I punti chiave
- Molon: il clima non è l’ideale, ma possiamo recuperare l’Europa
- Capelletti: i grandi progetti crescono, ma i margini sono risicati
- Villari: stiamo potenziazndo i punti vendita all’estero
Basta guardarsi intorno, ai Padiglioni 13 e 14 del Salone del Mobile, per capire da dove vengono i segnali di ripresa dell’arredamento in stile, il classico, come lo definiscono in gergo gli operatori. Buyer, architetti e clienti mediorientali, arabi, molti caucasici. Qualche cinese e coreano. In incognita, ma neanche tanto, i russi. Ufficialmente embargati, fanno capolino tranquillamente tra gli stand.
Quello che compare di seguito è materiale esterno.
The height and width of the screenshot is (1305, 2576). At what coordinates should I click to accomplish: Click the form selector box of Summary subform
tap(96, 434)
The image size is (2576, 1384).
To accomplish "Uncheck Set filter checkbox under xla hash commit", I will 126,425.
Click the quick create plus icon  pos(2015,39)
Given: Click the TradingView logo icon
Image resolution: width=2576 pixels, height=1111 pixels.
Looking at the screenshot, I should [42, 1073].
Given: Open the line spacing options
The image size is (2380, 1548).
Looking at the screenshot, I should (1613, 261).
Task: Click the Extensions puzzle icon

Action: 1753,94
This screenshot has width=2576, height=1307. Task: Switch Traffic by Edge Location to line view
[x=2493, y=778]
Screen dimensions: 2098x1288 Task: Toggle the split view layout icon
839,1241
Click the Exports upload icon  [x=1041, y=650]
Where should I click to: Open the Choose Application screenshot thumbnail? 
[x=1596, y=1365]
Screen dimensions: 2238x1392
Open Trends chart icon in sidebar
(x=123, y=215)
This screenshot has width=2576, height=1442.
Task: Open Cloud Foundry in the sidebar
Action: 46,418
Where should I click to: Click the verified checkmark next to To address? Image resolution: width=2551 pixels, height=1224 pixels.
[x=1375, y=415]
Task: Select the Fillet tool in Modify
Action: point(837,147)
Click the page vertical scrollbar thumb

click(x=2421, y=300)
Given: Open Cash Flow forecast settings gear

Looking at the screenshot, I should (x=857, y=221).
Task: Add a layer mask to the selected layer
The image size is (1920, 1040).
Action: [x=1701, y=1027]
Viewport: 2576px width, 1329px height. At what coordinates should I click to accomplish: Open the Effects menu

L’ultima volta che russi e classico avevano avuto la ribalta era stato quando ai due estremi dell’enorme tavolo della brianzola Oak, sei metri di lunghezza, Putin e Macron avevano iniziato un poi rivelatosi improbabile dialogo sulla guerra in Ucraina.
Proprio la guerra in Ucraina, seguita al post Covid, è stato il momento di svolta per il settore. «Abbiamo subito il contraccolpo», dice Luciano Colombo, amministratore delegato della Ercole Colombo, azienda storica del segmento, e referente del mobile di stile di FederlegnoArredo. «Nei successivi tre anni», spiega, «abbiamo perso circa il 30 per cento del fatturato del segmento. I costi delle materie prime, dei materiali pregiati e degli accessori che utilizziamo sono andati alle stelle. Il riposizionamento non è stato facile, la Russia vale la metà del segmento. Ora intravediamo i primi segnali di ripresa».
Le visite dei primi giorni di Salone sono incoraggianti. «Si rivedono, soprattutto dal Medio Oriente, compratori individuali. Abbiamo avuto una commessa importante per un palazzo nobiliare a Baghdad, in Iraq». Italia non pervenuta. «La capacità di spesa, anche nella fascia alta è diminuita», dice Colombo, «ma il mercato interno non è decisivo. Dai movimenti che vedo al Salone, credo che nel 2025 tornerà il segno positivo».
Grazie al Medio Oriente, che già nel 2024 ha battuto un colpo. Gli Emirati Arabi Uniti, hanno raggiunto il settimo posto della classifica dell’export italiano con 402 milioni di fatturato (+22%); l’Arabia Saudita, tredicesima della classifica, ha toccato il 288 milioni di fatturato (+14,6%). Lì, il classico è di casa. Decisivi sono stati i grandi progetti, il contract. Sviluppi residenziali e alberghi, soprattutto.
L’installazione Villa Héritage di Pierre-Yves Rochon, l’archistar francese dei grandi alberghi, è un manifesto dello stile e delle potenzialità delle imprese italiane del mobile di stile. Quaranta aziende del made in Italy hanno fornito all’architetto i pezzi per un ambiente ideale. Uno specchio di quello che può essere fatto con il mobile classico. «Il contract», dice Roberto Molon, amministratore delegato dell’azienda di famiglia, «sta dando buoni segnali. I dazi di Trump ci zavorrano negli Stati Uniti e con le grandi catene. Ma possiamo lavorare bene in Europa, con gli stessi grandi gruppi statunitensi dell’hotellerie. Purtroppo il clima che si sta creando sui mercati non promette niente di buono. L’incertezza, soprattutto sulle grandi committenze, è un fattore molto penalizzante».